Les résultats des dernières études ne sont pas encourageants. L'enquête CEDRE de 2015 montre que seuls 60 % des élèves ont une maîtrise suffisante des compétences attendues en fin d'école primaire. Une étude plus récente met en évidence la dégradation extrêmement préoccupante de la maîtrise de l'orthographe des élèves en fin d'école primaire. Enfin, la comparaison d'études de cohortes menées en 1999 et en 2013 fait apparaître une baisse significative des résultats en orthographe et en vocabulaire à l'issue du cours élémentaire 1re année (CE1).
Si l'école ne parvient pas à inculquer à tous les élèves le célèbre « lire, écrire, compter », il n'est pas surprenant que notre pays soit celui où l'origine sociale pèse le plus dans le parcours scolaire.
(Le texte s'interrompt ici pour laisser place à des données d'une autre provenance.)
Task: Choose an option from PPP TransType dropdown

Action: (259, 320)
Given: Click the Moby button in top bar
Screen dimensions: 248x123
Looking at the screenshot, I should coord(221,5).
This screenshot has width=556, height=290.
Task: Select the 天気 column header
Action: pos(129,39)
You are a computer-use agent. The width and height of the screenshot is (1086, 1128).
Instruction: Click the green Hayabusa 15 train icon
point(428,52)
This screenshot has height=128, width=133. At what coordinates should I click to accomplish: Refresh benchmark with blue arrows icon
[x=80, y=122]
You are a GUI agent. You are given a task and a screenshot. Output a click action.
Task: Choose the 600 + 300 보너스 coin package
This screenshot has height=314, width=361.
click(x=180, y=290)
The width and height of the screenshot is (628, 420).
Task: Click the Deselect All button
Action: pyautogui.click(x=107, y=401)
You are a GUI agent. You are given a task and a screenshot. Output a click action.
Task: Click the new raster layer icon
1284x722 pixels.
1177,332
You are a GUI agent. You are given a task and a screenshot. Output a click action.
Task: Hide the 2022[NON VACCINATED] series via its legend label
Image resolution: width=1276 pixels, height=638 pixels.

L'échec n'est pas une fatalité. Il faut donner la priorité au primaire et à l'enseignement des savoirs fondamentaux. C'était une des mesures phares de la refondation de l'école ; je m'efforcerai, dans un second temps, d'en dresser le bilan.
Revenons à l'examen des crédits : tout augmente ! Les crédits consacrés à l'enseignement scolaire public du premier degré progressent de 6,6 % ; l'augmentation atteint 3,7 % pour le second degré, 3,2 %, pour l'enseignement privé, 4,4 % pour la vie de l'élève et 0,5 % pour le soutien de la politique de l'éducation nationale.
Il faut reconnaître au Gouvernement la cohérence de sa politique : 11 662 créations de postes sont prévues en 2017, l'engagement de créer 54 000 postes sur la durée du quinquennat semble donc tenu.
Le schéma d'emplois pour 2017 se décompose ainsi : 4 311 équivalents temps plein d'enseignants du premier degré public, 4 400 équivalents temps plein d'enseignants et 150 de personnels administratifs, techniques et de service au profit du secondaire public, 1 000 postes d'enseignants, répartis pour moitié entre les premier et second degrés, au profit de l'enseignement privé et, dans le programme « Vie de l'élève », 1 801 équivalents temps plein, dont 200 de personnels médico-sociaux, 250 de conseillers principaux d'éducation et 1 351 d'accompagnants d'élèves en situation de handicap. La prévision budgétaire ne dit rien, toutefois, de leur création effective ni de l'amélioration du service rendu.
La revalorisation de l'indemnité de suivi et d'accompagnement des élèves (ISAE) versée aux professeurs des écoles, portée de 400 à 1 200 euros bruts annuels à compter de la rentrée 2016, est une mesure d'équité.
En matière de pré-recrutement des enseignants, le remplacement du dispositif des emplois d'avenir professeurs par un dispositif fondé sur l'apprentissage est une bonne chose. Je me réjouis de voir l'éducation nationale s'emparer de l'apprentissage. Souhaitons qu'elle étende cet intérêt à d'autres domaines !
Les crédits consacrés au fonds de soutien au développement des activités périscolaires s'élèvent pour 2017 à 373 millions d'euros, conformément aux engagements du Gouvernement.
En revanche, le financement du renouvellement des manuels scolaires pose problème. Le ministère annonçait l'année dernière un effort de 300 millions d'euros sur deux ans, revu à la baisse à 260 millions d'euros, alors que les chefs d'établissement peinent à renouveler leurs manuels avec les seuls crédits prévus l'année dernière. Pour les manuels de l'école primaire, l'État se repose sur les communes, qui n'ont pourtant pas d'obligation en la matière et qui sont déjà asphyxiées par la baisse des dotations et par la réforme des rythmes scolaires.